Excerpted data.
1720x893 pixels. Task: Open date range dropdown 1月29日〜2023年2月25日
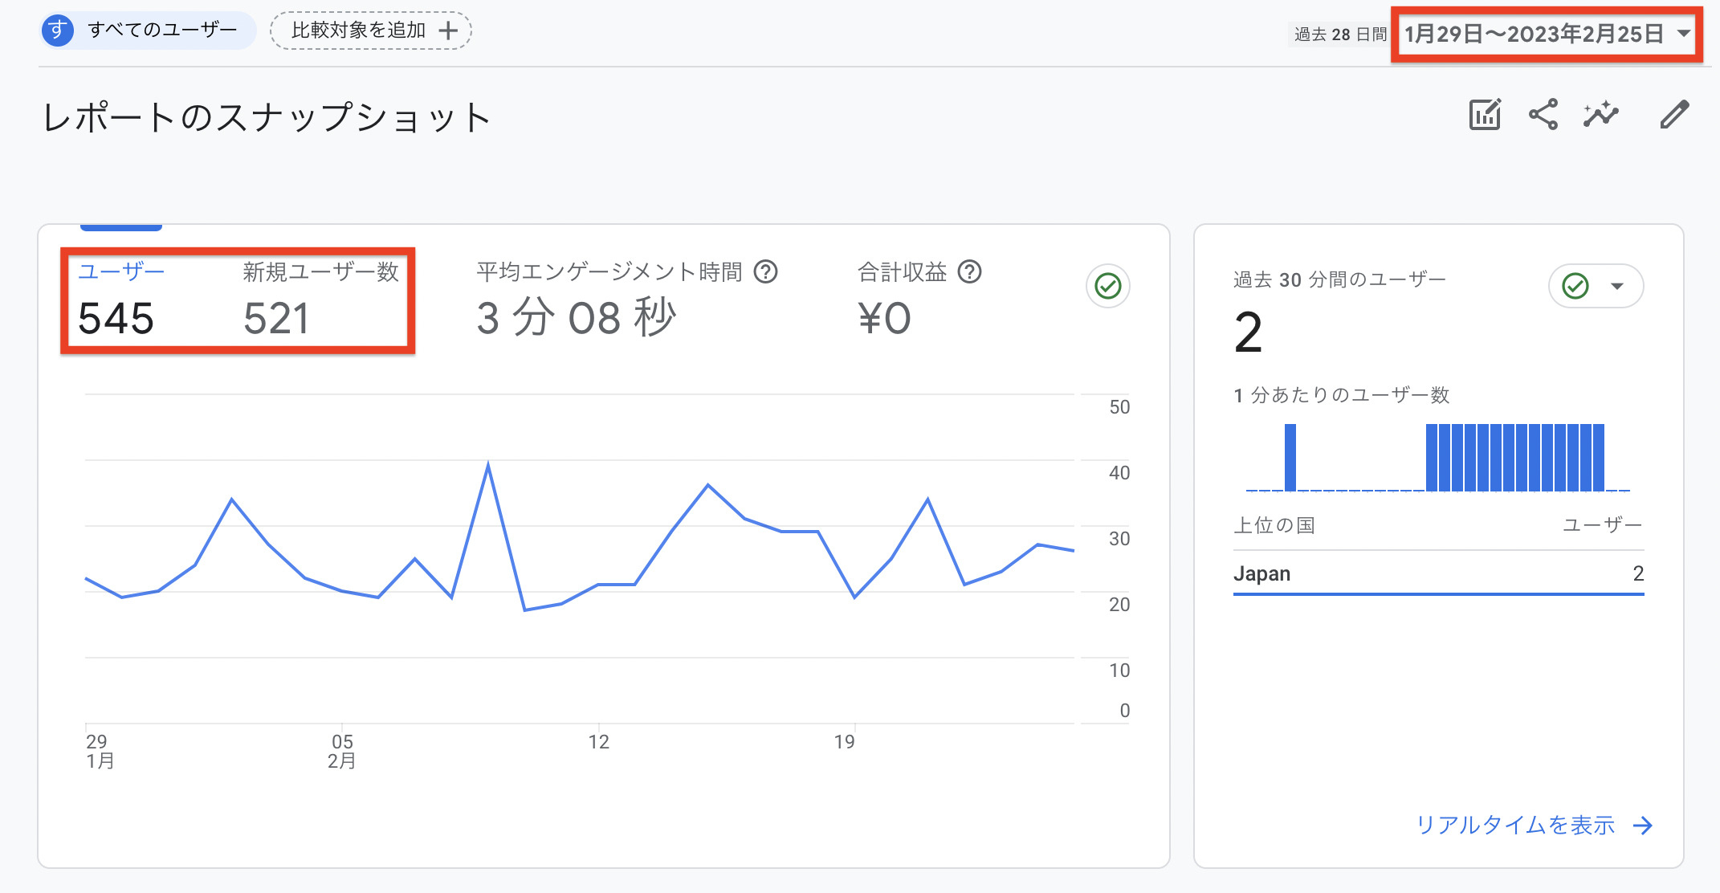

* * *

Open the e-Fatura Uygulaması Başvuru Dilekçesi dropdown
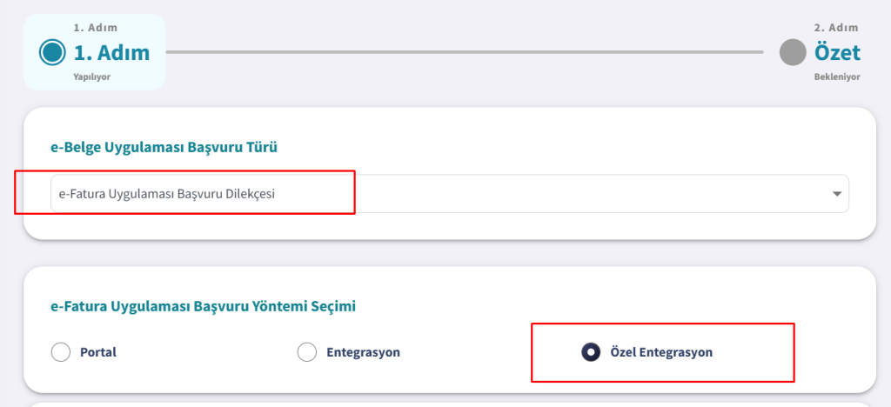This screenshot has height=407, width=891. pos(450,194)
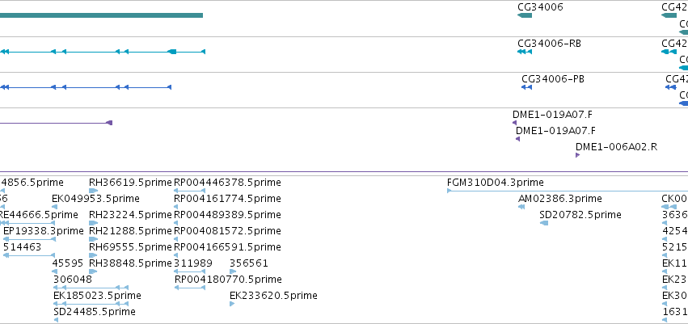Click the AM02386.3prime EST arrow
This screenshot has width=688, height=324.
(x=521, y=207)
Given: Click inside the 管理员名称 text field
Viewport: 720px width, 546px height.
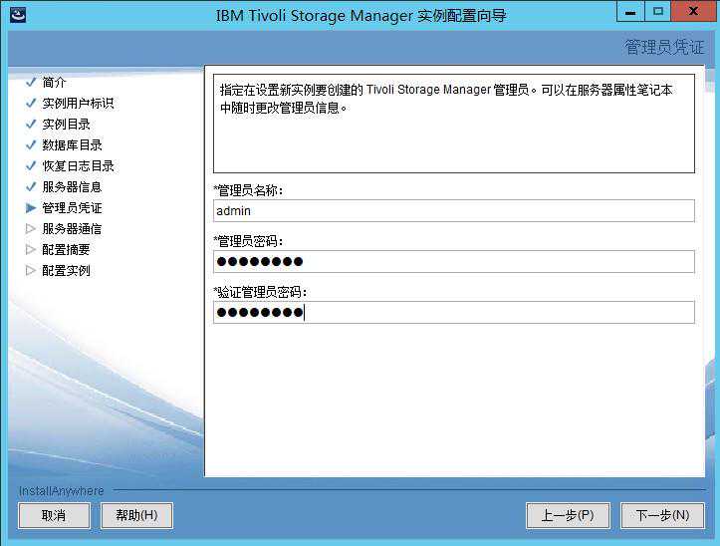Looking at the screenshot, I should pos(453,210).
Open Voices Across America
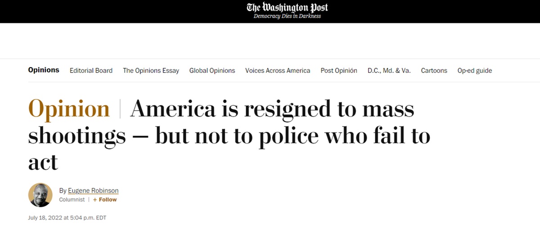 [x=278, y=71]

What is being asked. Echo the data above, starting at the line that contains "Open the e-Fatura" and ending at the line that contains "Looking at the", both included. Leave the pictures out.

Answer to the problem.
Open the e-Fatura Uygulaması Başvuru Dilekçesi dropdown
This screenshot has height=407, width=891. pos(450,194)
Click the AM02386.3prime EST arrow
This screenshot has width=688, height=324.
(x=521, y=207)
Given: Click inside the 管理员名称 text field
Viewport: 720px width, 546px height.
Looking at the screenshot, I should pos(453,210).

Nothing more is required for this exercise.